[Stored data]
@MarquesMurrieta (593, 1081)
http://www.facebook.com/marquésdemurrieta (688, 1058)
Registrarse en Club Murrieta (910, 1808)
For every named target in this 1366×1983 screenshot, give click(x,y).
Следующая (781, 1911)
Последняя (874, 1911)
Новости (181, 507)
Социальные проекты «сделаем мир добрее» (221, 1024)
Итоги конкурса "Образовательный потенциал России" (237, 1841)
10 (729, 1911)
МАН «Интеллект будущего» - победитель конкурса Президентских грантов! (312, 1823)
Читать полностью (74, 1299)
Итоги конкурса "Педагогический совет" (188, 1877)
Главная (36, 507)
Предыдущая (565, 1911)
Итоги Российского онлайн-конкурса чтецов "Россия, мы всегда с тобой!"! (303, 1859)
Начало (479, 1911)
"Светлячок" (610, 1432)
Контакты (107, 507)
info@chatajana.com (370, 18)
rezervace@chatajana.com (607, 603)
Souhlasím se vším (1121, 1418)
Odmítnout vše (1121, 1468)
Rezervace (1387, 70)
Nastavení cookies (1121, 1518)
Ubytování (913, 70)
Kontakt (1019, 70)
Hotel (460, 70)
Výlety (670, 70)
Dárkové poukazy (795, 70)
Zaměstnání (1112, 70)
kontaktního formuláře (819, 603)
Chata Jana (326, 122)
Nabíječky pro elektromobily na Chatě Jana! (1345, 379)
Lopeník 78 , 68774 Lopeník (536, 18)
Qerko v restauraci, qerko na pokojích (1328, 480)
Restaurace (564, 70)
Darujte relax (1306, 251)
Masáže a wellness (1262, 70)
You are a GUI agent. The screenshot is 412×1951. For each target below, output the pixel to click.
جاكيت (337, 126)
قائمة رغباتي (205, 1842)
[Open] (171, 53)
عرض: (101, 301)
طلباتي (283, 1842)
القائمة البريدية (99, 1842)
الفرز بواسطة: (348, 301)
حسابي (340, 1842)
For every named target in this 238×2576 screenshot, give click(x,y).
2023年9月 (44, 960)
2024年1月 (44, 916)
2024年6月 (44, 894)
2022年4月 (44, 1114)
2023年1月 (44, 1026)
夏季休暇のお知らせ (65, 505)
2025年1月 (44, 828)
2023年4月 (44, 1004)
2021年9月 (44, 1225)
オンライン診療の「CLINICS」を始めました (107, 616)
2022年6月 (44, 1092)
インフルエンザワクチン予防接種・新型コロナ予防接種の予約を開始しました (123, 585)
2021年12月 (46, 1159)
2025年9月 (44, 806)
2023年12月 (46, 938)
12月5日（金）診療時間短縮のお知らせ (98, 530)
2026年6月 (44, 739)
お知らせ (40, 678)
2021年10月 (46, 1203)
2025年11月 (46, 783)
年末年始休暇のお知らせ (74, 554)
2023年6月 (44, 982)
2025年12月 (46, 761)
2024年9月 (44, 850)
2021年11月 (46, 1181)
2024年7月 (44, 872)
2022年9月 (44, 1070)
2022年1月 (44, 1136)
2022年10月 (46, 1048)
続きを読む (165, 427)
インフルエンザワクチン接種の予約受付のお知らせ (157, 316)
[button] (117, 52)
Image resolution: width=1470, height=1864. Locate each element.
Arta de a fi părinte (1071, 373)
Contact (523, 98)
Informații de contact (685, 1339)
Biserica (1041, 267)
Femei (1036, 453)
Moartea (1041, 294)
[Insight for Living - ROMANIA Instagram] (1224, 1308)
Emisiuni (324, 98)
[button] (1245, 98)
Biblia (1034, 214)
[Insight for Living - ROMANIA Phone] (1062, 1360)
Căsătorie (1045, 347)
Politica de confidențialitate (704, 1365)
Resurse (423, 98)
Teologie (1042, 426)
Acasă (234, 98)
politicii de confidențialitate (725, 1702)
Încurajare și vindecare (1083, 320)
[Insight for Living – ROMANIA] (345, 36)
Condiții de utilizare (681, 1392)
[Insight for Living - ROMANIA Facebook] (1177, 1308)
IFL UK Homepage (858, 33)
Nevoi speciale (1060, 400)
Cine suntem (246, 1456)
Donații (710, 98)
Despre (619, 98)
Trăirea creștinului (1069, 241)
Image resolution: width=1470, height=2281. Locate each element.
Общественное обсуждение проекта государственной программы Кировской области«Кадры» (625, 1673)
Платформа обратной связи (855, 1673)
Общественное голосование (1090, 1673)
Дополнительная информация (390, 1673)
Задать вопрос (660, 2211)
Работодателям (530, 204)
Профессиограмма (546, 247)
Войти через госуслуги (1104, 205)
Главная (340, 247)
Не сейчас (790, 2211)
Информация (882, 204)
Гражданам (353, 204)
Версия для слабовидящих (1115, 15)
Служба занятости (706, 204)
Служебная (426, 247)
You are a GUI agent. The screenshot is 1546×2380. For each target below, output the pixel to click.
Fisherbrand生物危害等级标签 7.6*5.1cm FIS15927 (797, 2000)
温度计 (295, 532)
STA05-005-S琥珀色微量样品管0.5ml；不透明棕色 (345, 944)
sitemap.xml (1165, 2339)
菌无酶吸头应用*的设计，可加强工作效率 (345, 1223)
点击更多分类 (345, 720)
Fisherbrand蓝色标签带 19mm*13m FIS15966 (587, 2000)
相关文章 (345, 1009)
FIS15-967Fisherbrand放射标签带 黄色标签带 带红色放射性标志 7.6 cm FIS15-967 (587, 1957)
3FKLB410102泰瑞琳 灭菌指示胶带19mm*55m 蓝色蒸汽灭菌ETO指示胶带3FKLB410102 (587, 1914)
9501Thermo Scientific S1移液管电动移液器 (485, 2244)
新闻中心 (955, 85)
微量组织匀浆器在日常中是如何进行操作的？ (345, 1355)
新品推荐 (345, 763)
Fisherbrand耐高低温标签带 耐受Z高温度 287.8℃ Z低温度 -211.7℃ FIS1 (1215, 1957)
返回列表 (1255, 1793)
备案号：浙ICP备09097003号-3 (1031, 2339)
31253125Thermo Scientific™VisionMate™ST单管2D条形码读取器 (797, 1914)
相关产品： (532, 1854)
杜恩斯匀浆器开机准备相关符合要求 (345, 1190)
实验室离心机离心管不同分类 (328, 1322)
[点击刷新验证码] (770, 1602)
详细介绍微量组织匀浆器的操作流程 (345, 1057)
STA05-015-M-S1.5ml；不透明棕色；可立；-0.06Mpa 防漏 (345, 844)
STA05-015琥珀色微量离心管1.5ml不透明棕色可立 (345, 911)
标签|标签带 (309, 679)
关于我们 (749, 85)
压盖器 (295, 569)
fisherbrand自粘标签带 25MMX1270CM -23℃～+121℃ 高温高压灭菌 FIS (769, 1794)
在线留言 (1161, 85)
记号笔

Instructions for the task: Copy the data exactly as it was presented.

Response area:
@MarquesMurrieta (593, 1081)
http://www.facebook.com/marquésdemurrieta (688, 1058)
Registrarse en Club Murrieta (910, 1808)
For every named target in this 1366×1983 screenshot, give click(x,y).
Следующая (781, 1911)
Последняя (874, 1911)
Новости (181, 507)
Социальные проекты «сделаем мир добрее» (221, 1024)
Итоги конкурса "Образовательный потенциал России" (237, 1841)
10 (729, 1911)
МАН «Интеллект будущего» - победитель конкурса Президентских грантов! (312, 1823)
Читать полностью (74, 1299)
Итоги конкурса "Педагогический совет" (188, 1877)
Главная (36, 507)
Предыдущая (565, 1911)
Итоги Российского онлайн-конкурса чтецов "Россия, мы всегда с тобой!"! (303, 1859)
Начало (479, 1911)
"Светлячок" (610, 1432)
Контакты (107, 507)
info@chatajana.com (370, 18)
rezervace@chatajana.com (607, 603)
Souhlasím se vším (1121, 1418)
Odmítnout vše (1121, 1468)
Rezervace (1387, 70)
Nastavení cookies (1121, 1518)
Ubytování (913, 70)
Kontakt (1019, 70)
Hotel (460, 70)
Výlety (670, 70)
Dárkové poukazy (795, 70)
Zaměstnání (1112, 70)
kontaktního formuláře (819, 603)
Chata Jana (326, 122)
Nabíječky pro elektromobily na Chatě Jana! (1345, 379)
Lopeník 78 , 68774 Lopeník (536, 18)
Qerko v restauraci, qerko na pokojích (1328, 480)
Restaurace (564, 70)
Darujte relax (1306, 251)
Masáže a wellness (1262, 70)
You are a GUI agent. The screenshot is 412×1951. For each target below, output the pixel to click.
جاكيت (337, 126)
قائمة رغباتي (205, 1842)
[Open] (171, 53)
عرض: (101, 301)
طلباتي (283, 1842)
القائمة البريدية (99, 1842)
الفرز بواسطة: (348, 301)
حسابي (340, 1842)
For every named target in this 238×2576 screenshot, give click(x,y).
2023年9月 (44, 960)
2024年1月 (44, 916)
2024年6月 (44, 894)
2022年4月 (44, 1114)
2023年1月 (44, 1026)
夏季休暇のお知らせ (65, 505)
2025年1月 (44, 828)
2023年4月 (44, 1004)
2021年9月 (44, 1225)
オンライン診療の「CLINICS」を始めました (107, 616)
2022年6月 (44, 1092)
インフルエンザワクチン予防接種・新型コロナ予防接種の予約を開始しました (123, 585)
2021年12月 (46, 1159)
2025年9月 (44, 806)
2023年12月 (46, 938)
12月5日（金）診療時間短縮のお知らせ (98, 530)
2026年6月 (44, 739)
お知らせ (40, 678)
2021年10月 (46, 1203)
2025年11月 (46, 783)
年末年始休暇のお知らせ (74, 554)
2023年6月 (44, 982)
2025年12月 (46, 761)
2024年9月 (44, 850)
2021年11月 (46, 1181)
2024年7月 (44, 872)
2022年9月 (44, 1070)
2022年1月 (44, 1136)
2022年10月 (46, 1048)
続きを読む (165, 427)
インフルエンザワクチン接種の予約受付のお知らせ (157, 316)
[button] (117, 52)
Image resolution: width=1470, height=1864. Locate each element.
Arta de a fi părinte (1071, 373)
Contact (523, 98)
Informații de contact (685, 1339)
Biserica (1041, 267)
Femei (1036, 453)
Moartea (1041, 294)
[Insight for Living - ROMANIA Instagram] (1224, 1308)
Emisiuni (324, 98)
[button] (1245, 98)
Biblia (1034, 214)
[Insight for Living - ROMANIA Phone] (1062, 1360)
Căsătorie (1045, 347)
Politica de confidențialitate (704, 1365)
Resurse (423, 98)
Teologie (1042, 426)
Acasă (234, 98)
politicii de confidențialitate (725, 1702)
Încurajare și vindecare (1083, 320)
[Insight for Living – ROMANIA] (345, 36)
Condiții de utilizare (681, 1392)
[Insight for Living - ROMANIA Facebook] (1177, 1308)
IFL UK Homepage (858, 33)
Nevoi speciale (1060, 400)
Cine suntem (246, 1456)
Donații (710, 98)
Despre (619, 98)
Trăirea creștinului (1069, 241)
Image resolution: width=1470, height=2281. Locate each element.
Общественное обсуждение проекта государственной программы Кировской области«Кадры» (625, 1673)
Платформа обратной связи (855, 1673)
Общественное голосование (1090, 1673)
Дополнительная информация (390, 1673)
Задать вопрос (660, 2211)
Работодателям (530, 204)
Профессиограмма (546, 247)
Войти через госуслуги (1104, 205)
Главная (340, 247)
Не сейчас (790, 2211)
Информация (882, 204)
Гражданам (353, 204)
Версия для слабовидящих (1115, 15)
Служба занятости (706, 204)
Служебная (426, 247)
You are a GUI agent. The screenshot is 1546×2380. For each target below, output the pixel to click.
Fisherbrand生物危害等级标签 7.6*5.1cm FIS15927 (797, 2000)
温度计 (295, 532)
STA05-005-S琥珀色微量样品管0.5ml；不透明棕色 (345, 944)
sitemap.xml (1165, 2339)
菌无酶吸头应用*的设计，可加强工作效率 (345, 1223)
点击更多分类 (345, 720)
Fisherbrand蓝色标签带 19mm*13m FIS15966 (587, 2000)
相关文章 (345, 1009)
FIS15-967Fisherbrand放射标签带 黄色标签带 带红色放射性标志 7.6 cm FIS15-967 (587, 1957)
3FKLB410102泰瑞琳 灭菌指示胶带19mm*55m 蓝色蒸汽灭菌ETO指示胶带3FKLB410102 (587, 1914)
9501Thermo Scientific S1移液管电动移液器 (485, 2244)
新闻中心 (955, 85)
微量组织匀浆器在日常中是如何进行操作的？ (345, 1355)
新品推荐 (345, 763)
Fisherbrand耐高低温标签带 耐受Z高温度 287.8℃ Z低温度 -211.7℃ FIS1 (1215, 1957)
返回列表 (1255, 1793)
备案号：浙ICP备09097003号-3 (1031, 2339)
31253125Thermo Scientific™VisionMate™ST单管2D条形码读取器 (797, 1914)
相关产品： (532, 1854)
杜恩斯匀浆器开机准备相关符合要求 (345, 1190)
实验室离心机离心管不同分类 (328, 1322)
[点击刷新验证码] (770, 1602)
详细介绍微量组织匀浆器的操作流程 (345, 1057)
STA05-015-M-S1.5ml；不透明棕色；可立；-0.06Mpa 防漏 (345, 844)
STA05-015琥珀色微量离心管1.5ml不透明棕色可立 (345, 911)
标签|标签带 (309, 679)
关于我们 (749, 85)
压盖器 (295, 569)
fisherbrand自粘标签带 25MMX1270CM -23℃～+121℃ 高温高压灭菌 FIS (769, 1794)
在线留言 (1161, 85)
记号笔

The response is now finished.